Maglana: Growing opposition to Martial Law in Mindanao

ON DECEMBER 13, 2017, Philippine Congress extended until December 31, 2018 Martial Law and the suspension of the privilege of the Writ of Habeas Corpus in Mindanao. This was the second extension of Proclamation 216, which cited lawless activities in Mindanao that prompted the declaration of a state of national emergency in September 2016 under Proclamation 55 and the May 2017 violent acts of the Dawla Islamiyyah/Maute Group and Abu Sayyaf in Marawi City.

That the 17th Congress resoundingly approved a full-year extension of Martial Law in Mindanao was hardly surprising. It is known for being dominated by a “super majority” committed to backing the agenda of President Rodrigo Duterte.
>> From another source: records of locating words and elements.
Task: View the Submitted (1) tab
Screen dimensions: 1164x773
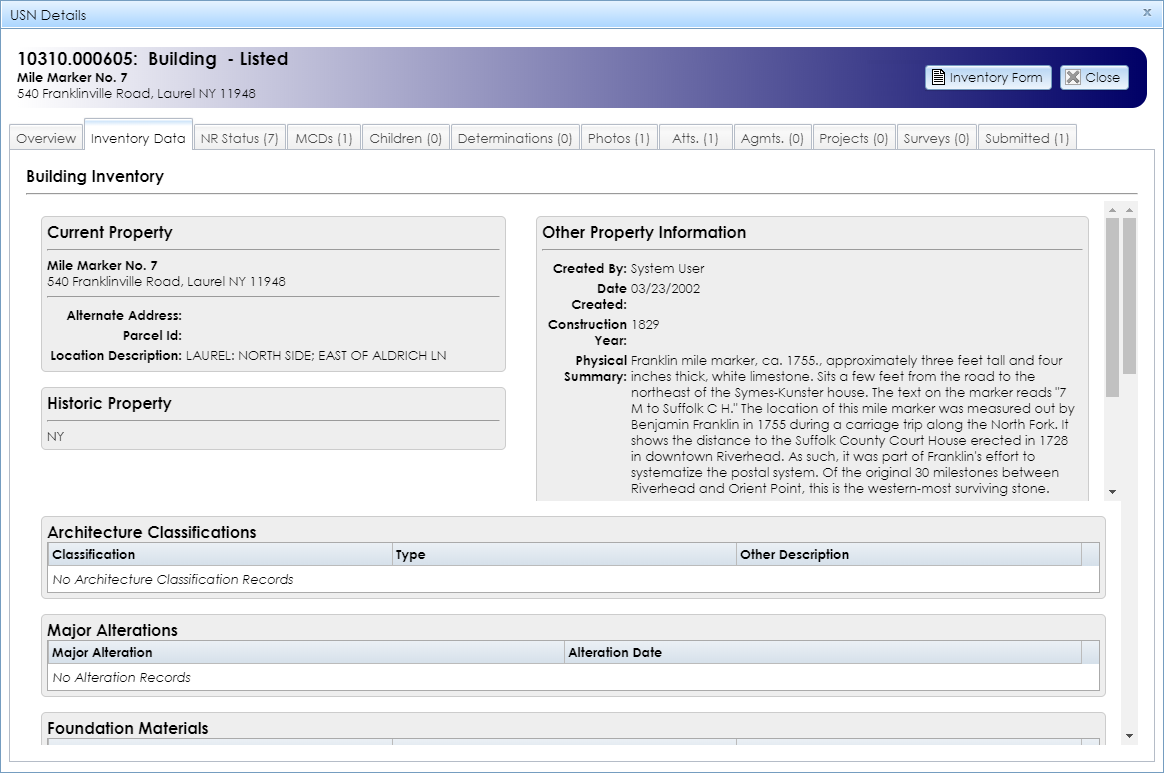Action: [1027, 137]
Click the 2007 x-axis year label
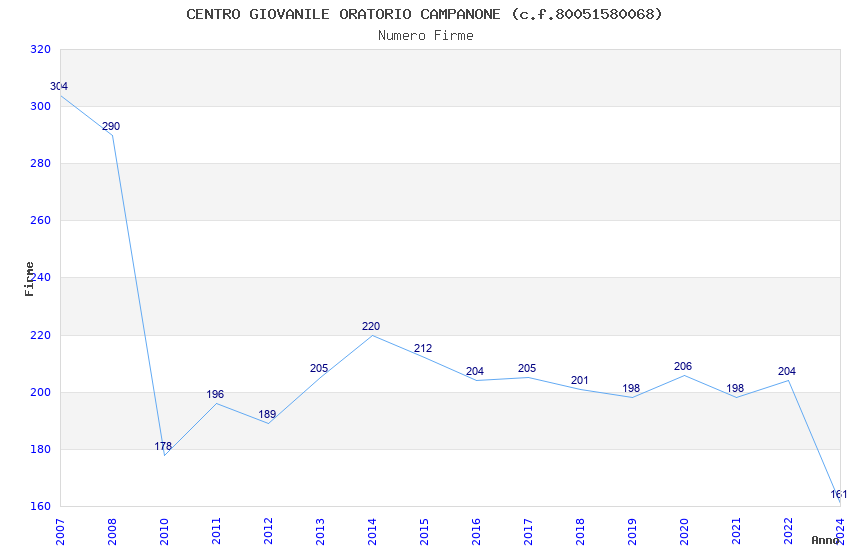 click(60, 532)
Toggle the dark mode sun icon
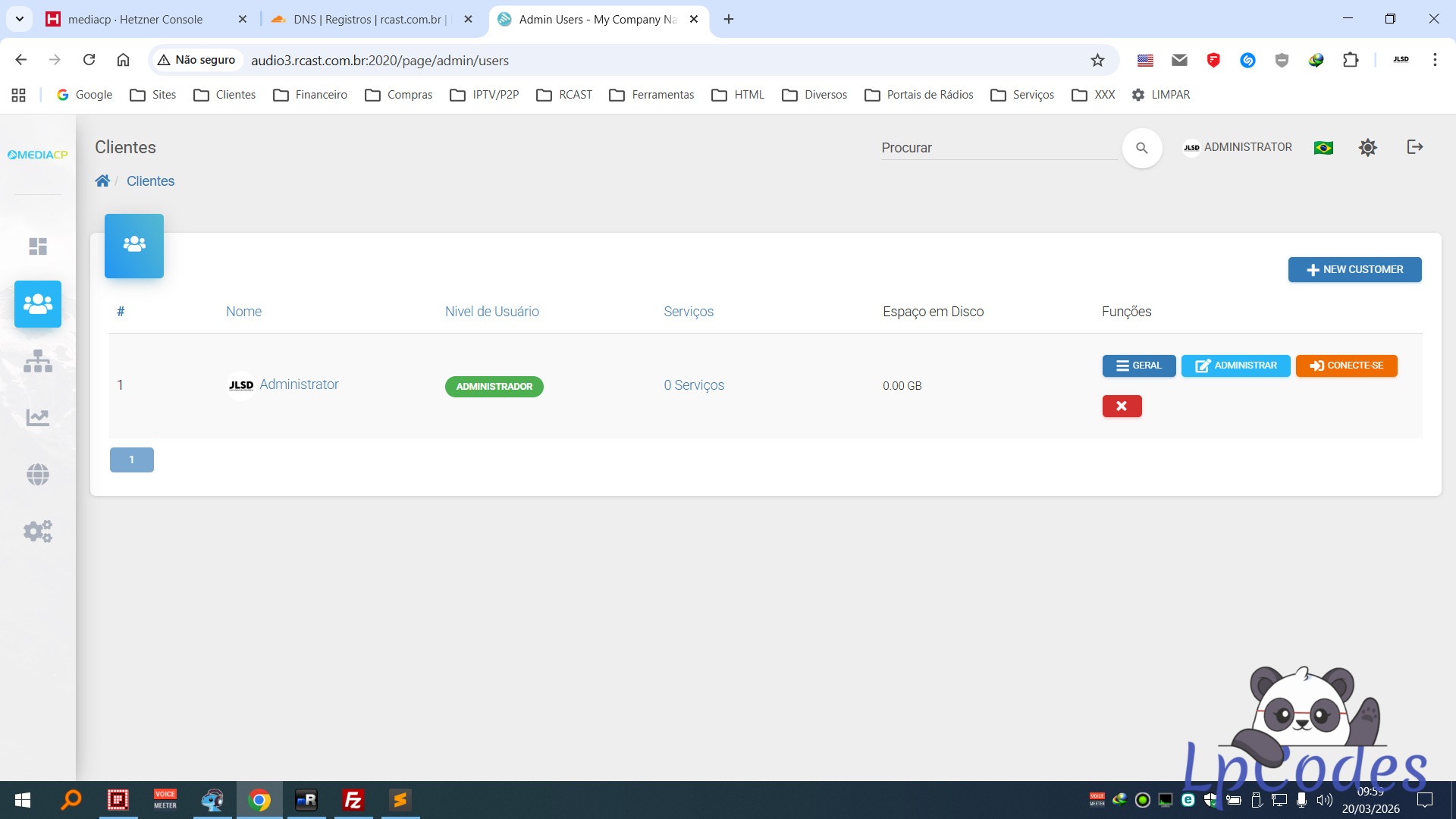The image size is (1456, 819). pos(1367,147)
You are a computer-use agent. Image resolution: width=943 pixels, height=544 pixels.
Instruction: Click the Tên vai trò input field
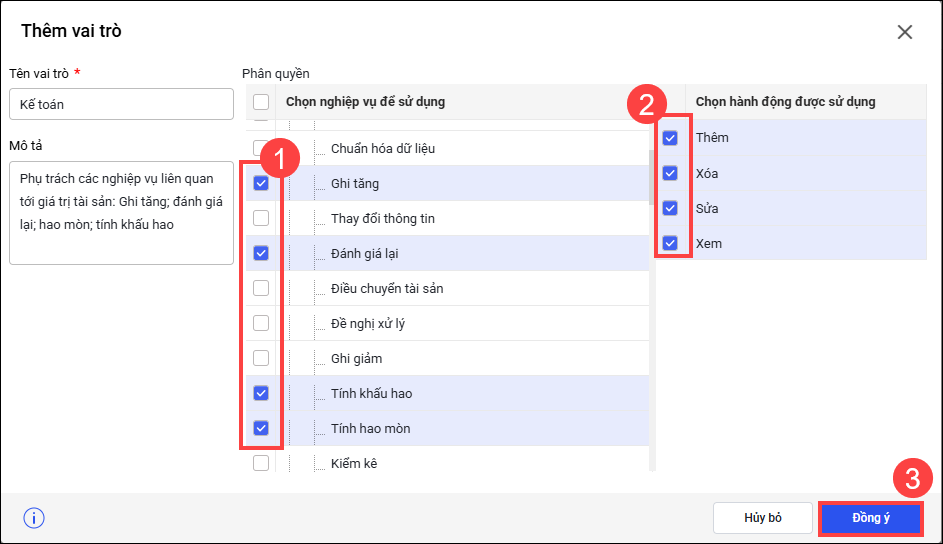tap(121, 104)
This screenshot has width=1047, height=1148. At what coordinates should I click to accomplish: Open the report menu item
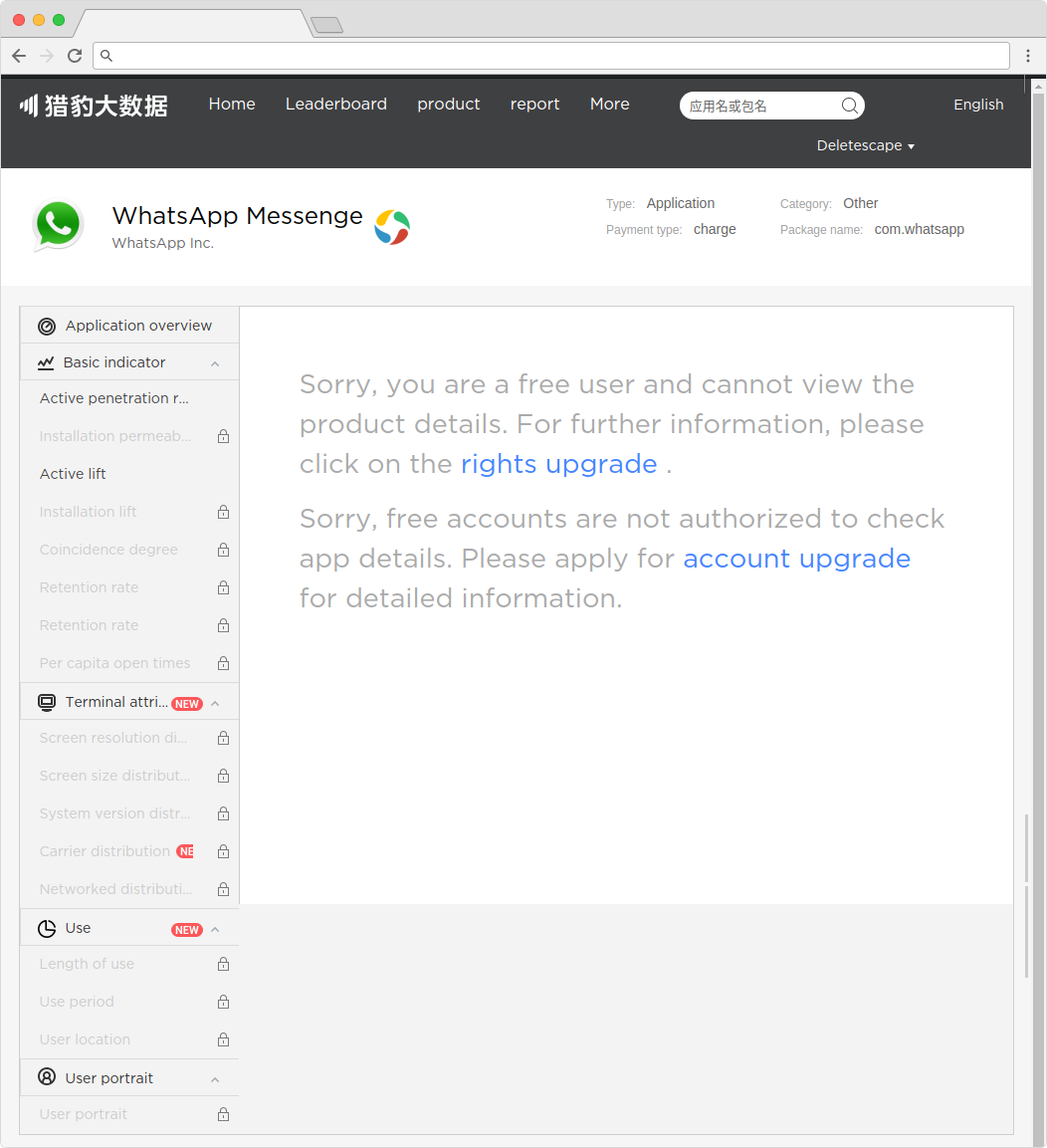(x=534, y=104)
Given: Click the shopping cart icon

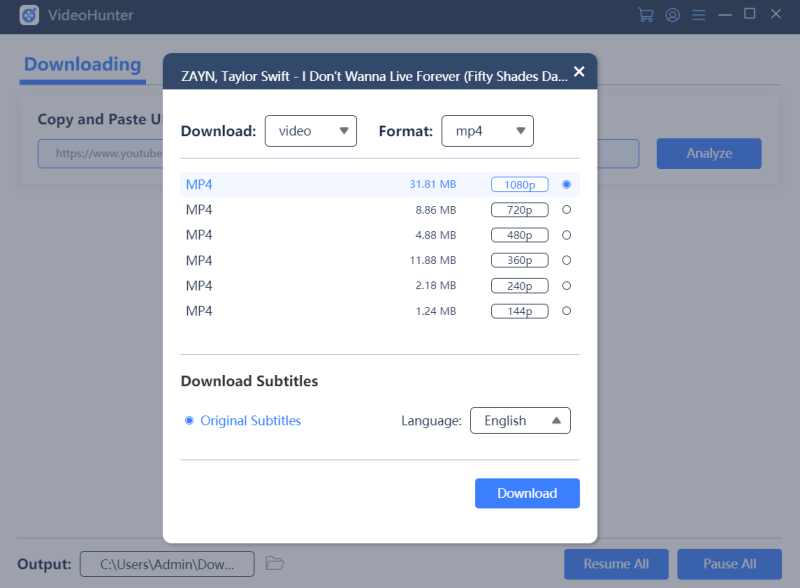Looking at the screenshot, I should pos(645,15).
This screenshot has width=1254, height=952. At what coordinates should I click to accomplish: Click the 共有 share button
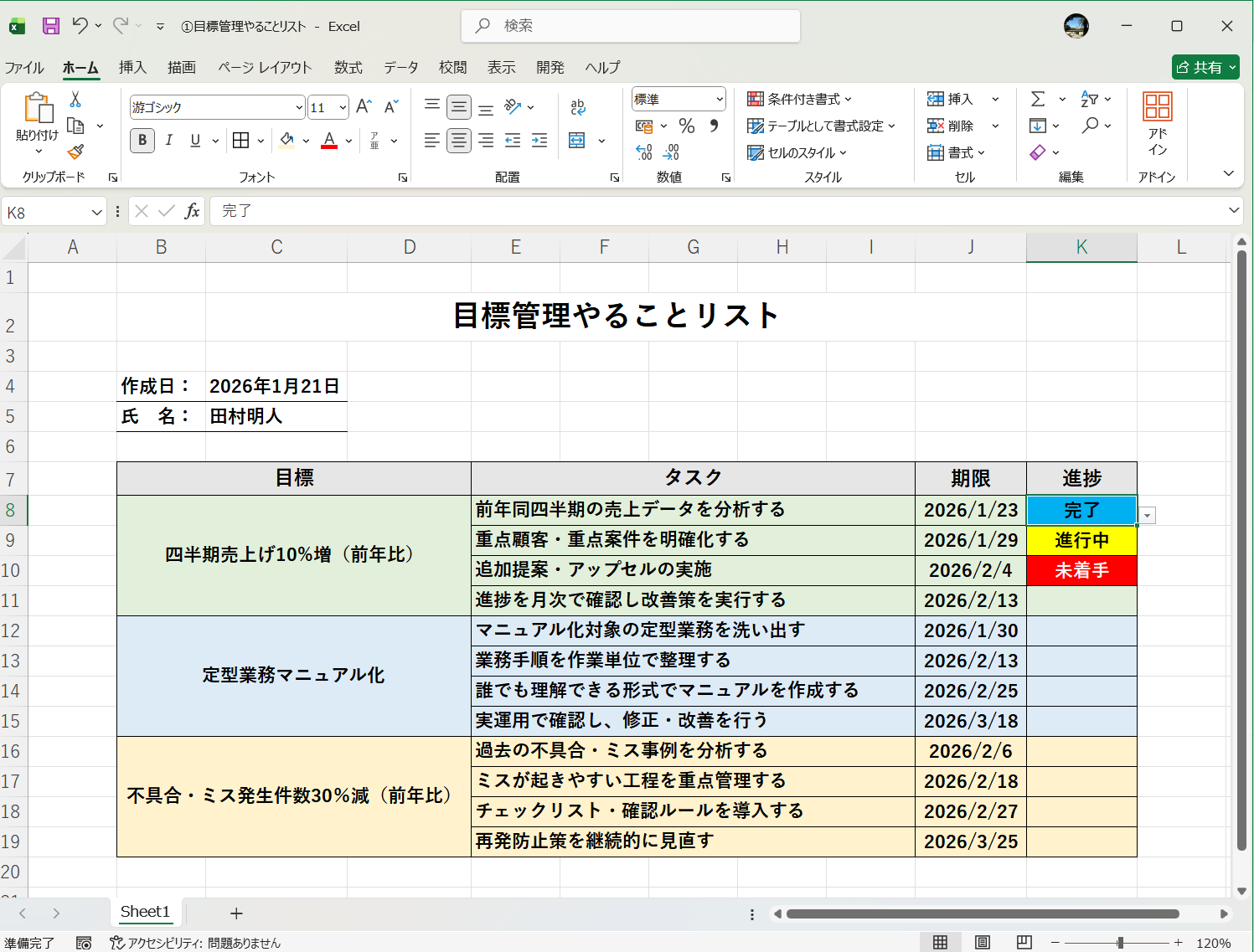(1205, 67)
Only 27 lawmakers opposed the measure, four from the Senate and 23 from the House of Representatives (HOR).

What merits attention are public reactions to the extension by the fourth quarter of 2017 and a formal petition against the second extension filed with the Supreme Court (SC).

A December 8 to 16, 2017 Social Weather Stations (SWS) survey indicated that 62% of respondents agreed that extension was uncalled for “because the war in Marawi City is over.” Those who disagreed were at 26% and 12% were undecided.

While disagreement with the second extension was highest in Metro Manila (67%), the rest of Luzon, Mindanao, and Visayas were not far behind, where those who opposed the extension beyond December 2017 were at 63%, 62%, and 55%, respectively.

The argument that opposition to Martial Law was politically-motivated because it came from quarters contradicting President Duterte does not hold water. The same survey showed two-thirds (71 percent) of Filipinos were satisfied with Duterte’s performance. These results were even an improvement on the previous quarter’s survey, showing an increase by 5 points in gross satisfaction.

More significantly, the Fourth Quarter 2017 Social Weather Survey results were a big change from the Third Quarter 2017 Survey that probed agreement with the first extension of Proclamation 216.

The Third Quarter Survey, conducted from 23 to 27 September2017, showed that 54% of Filipinos agreed while 30% disagreed with Martial Law’s extension beyond the 60 days set by the Constitution. At that time, net agreement with the extension until end of 2017 was highest in Mindanao (+41 or very strong using SWS categories). There was also more support for the first extension from the ABC class (extremely strong +51) compared to the D class (moderately strong +26). The E class net rating was a neutral +4.

The net agreement score (subtracting % disagree from % agree) of the first extension was at +24 or moderately strong. But net agreement to the lack of need for the second extension was at +36or very strong.

Certain social media influencers have been peddling the message that Duterte “redefined” Martial Law, making it an instrument of order and a weapon against terrorism.

But more people are seeing through the smoke. Filipinos who are confident that the AFP can subdue the Maute and Abu Sayyaf even without Martial Law increased from 57% in June 2017 to 66% in December 2017.

Interestingly, those who criticize the SWS December 2017 Survey for framing the question on support to extension in relation to the end of the Marawi war seem to have forgotten that it was the original basis for Proclamation 216.

An online campaign enjoining Mindanawons to oppose the post-December extension garnered more pronounced support from different areas and sectors compared to the first months after Martial Law had been declared. Many were from Davao City.

The Makabayan Bloc of legislators and BAYAN leaders filed a petition on January 8, 2018 invoking SC judicial review powers and asking it to nullify Congressional approval of the extension because of questionable sufficiency of factual basis.

Five petitioners are Mindanawons — a Lumad woman, a farmer, a youth leader, and two party-list representatives.

Four of the 23 HOR members who dissented against the second extension are from Mindanao.

In summary, by January 2018 an increasing number of Filipinos have become unconvinced of the validity of continuing Martial Law in Mindanao and its necessity for dealing with terrorism and security problems. More Mindanawons are publicly expressing opposition to it. The poor seems to have a wait-and-see attitude to Martial Law. All these within the first eight months of its declaration. Martial Law in Mindanao is not the unchallenged new normal as some would have us believe.